As to that, it may be said that this sort of transmigration extends from the beginning and is not retrograde, even if a man becomes a dog tomorrow. Yesterday’s example of a man making himself a hog is a hypothetical case; only one side was taken up, but when treating of a great question, we should take up both sides.
In teaching Dynamics to students, we take the law of Action and Reaction per se, by itself, as if other laws were for the time inactive: afterwards in our further teaching, we have to take up all those laws. So last night only one phase was taken up for Lack of time. In dealing with this question the other side must be dwelt on.
A man may try today to fall back, nay, may do his best to live the life of a lower animal. He may try to push out of his mind all higher or finer feelings, and if he really succeeds in making a monkey of himself, and in making his desires nothing but animal desires, then of course he will be born a monkey in the next incarnation. But man cannot do that, for there are other forces which prevent him. Now what are those forces? What are called sorrow, trouble and suffering, lire the guaranteed agencies against any falling back.
These forces will not allow you to fallback; thus progress is secured. Life of Evolution is progress, and progress must be made, and thus constant struggle and continuous warfare are necessary.
Similarly the Vedanta says the struggle going on in your bodies, all these tribulations, anguish, pain, suffering, sorrow, anxiety, trouble, chafing, worrying, which infest your hearts, and make fearful warfare in your mind, make you progress. Through these forces you must go onward, we are assured, and it was shown yesterday that warfare is brought on by a conflict of desires fighting against each other.

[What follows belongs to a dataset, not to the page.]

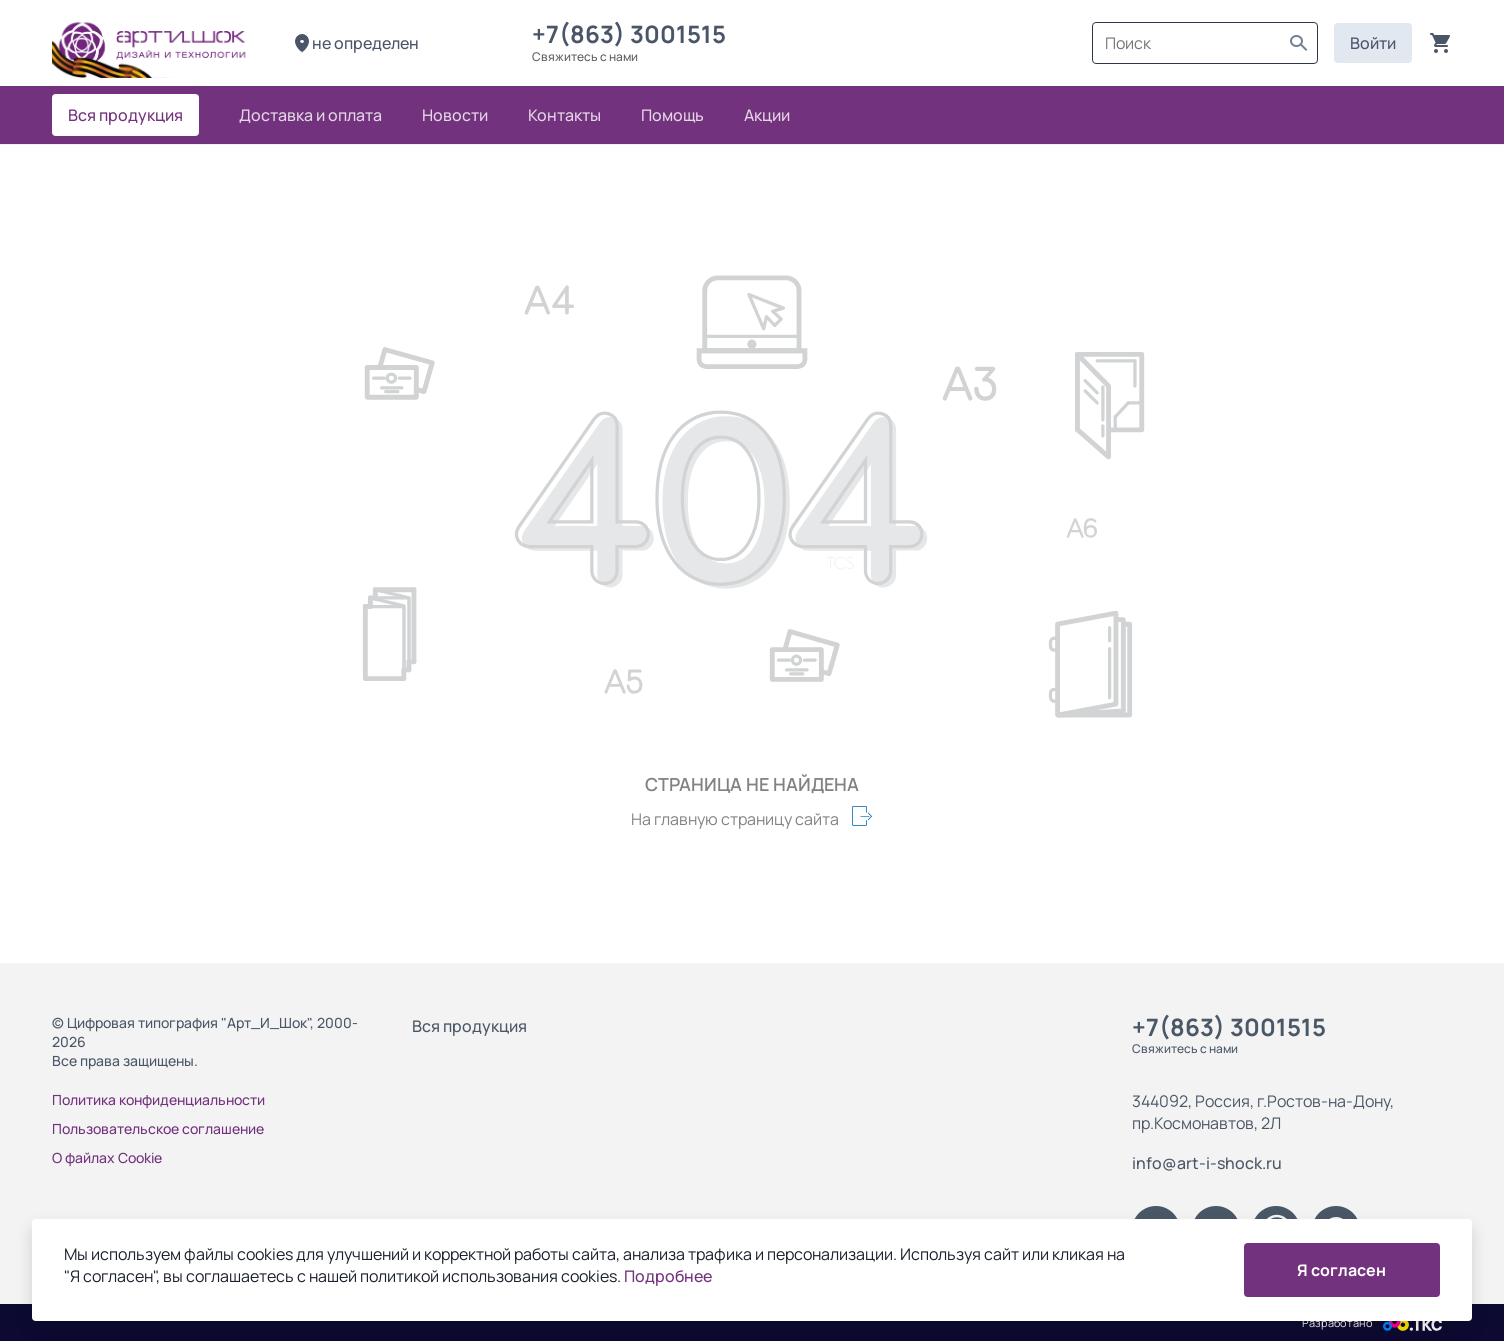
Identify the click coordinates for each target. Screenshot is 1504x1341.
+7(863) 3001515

Certain circumstances may be pleasure for one man and trouble for another. For instance, if a man drawing $ 1000 per month be reduced to a monthly salary or income of $ 500, then that $ 500 is a source of anguish and trouble. If, on the other hand, a man drawing $ 100 per month gets a position which carries with it $ 500 monthly, then that position becomes to him a heaven; it is a source of happiness, joy and peace. Similarly no position by itself can be said to be either good or bad. All positions by themselves are indefinite, as no acts by themselves are sinful or virtuous. All depends upon your relation to outside environments and circumstances. If this state is one of advance, you are happy; if it is not a state of advance, then sorrow and pain are yours. So these desires being of different kinds are desires which bring about your progress, and are not due to or brought over from past incarnations; they are the desires which want you to overcome this Inertia. If Inertia be enforced and spiritual force be weakened, then you suffer. This suffering, this pain is a kind of spiritual reminder, it sets you right, as it were and reminds you of your higher nature, and thus cures your spiritual disease. Pain and suffering are blessings of this world; if there were no pain or suffering, there would be no progress. Thus the Vedanta says that through this law of suffering, there is no fear of your falling. Think not that you will ever be dragged down, that you will ever fall back.

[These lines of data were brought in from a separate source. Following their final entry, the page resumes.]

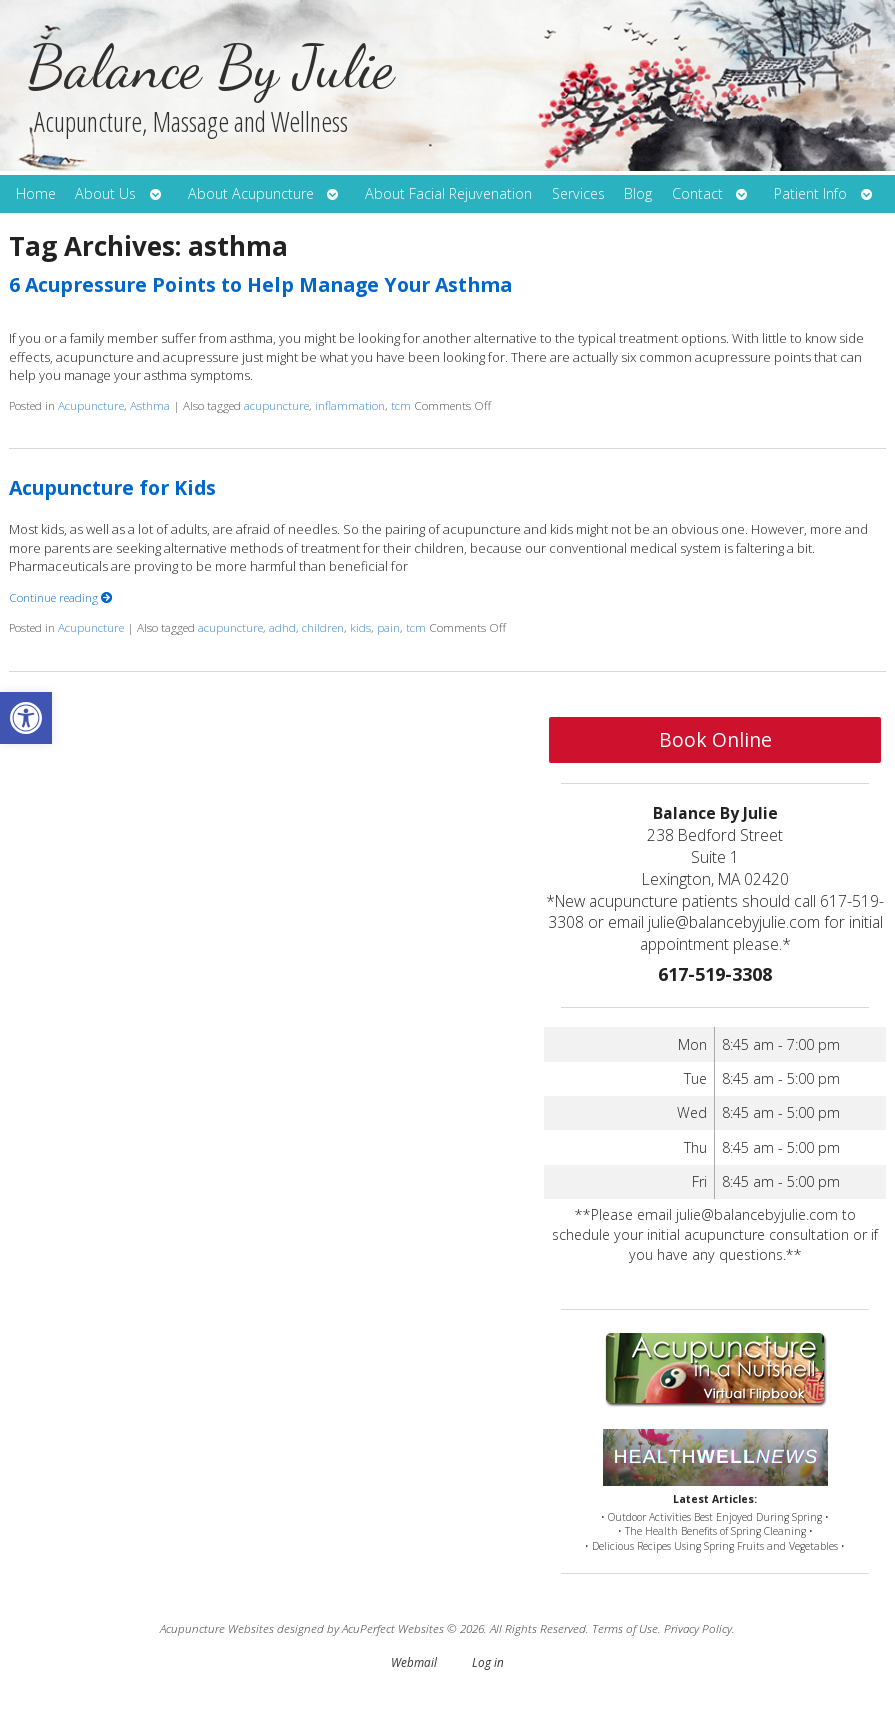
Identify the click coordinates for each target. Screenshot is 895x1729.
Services (578, 193)
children (323, 627)
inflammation (350, 405)
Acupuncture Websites (217, 1628)
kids (360, 627)
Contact (697, 193)
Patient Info (810, 193)
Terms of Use (625, 1628)
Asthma (150, 405)
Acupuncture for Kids (112, 487)
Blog (638, 193)
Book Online (715, 739)
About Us (105, 193)
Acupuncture (91, 405)
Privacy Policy (698, 1628)
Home (36, 193)
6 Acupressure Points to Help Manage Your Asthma (260, 284)
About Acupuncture (251, 193)
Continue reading (61, 597)
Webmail (414, 1662)
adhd (282, 627)
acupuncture (276, 405)
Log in (488, 1662)
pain (388, 627)
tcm (401, 405)
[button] (26, 718)
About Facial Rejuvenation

If you see somebody far ahead of yourself, be not jealous, for you will be there yourself some day; and if you see somebody far below yourself, do not look down upon him, for he will someday be where you are now. Some people are today where you were ten births back, and some people are today where you will be ten births hence. Thus you must have universal love for all, looking down upon nobody. Envy not those who are so high above you, for you will be there in due time. Thus the Vedanta sets matters right through fair understanding.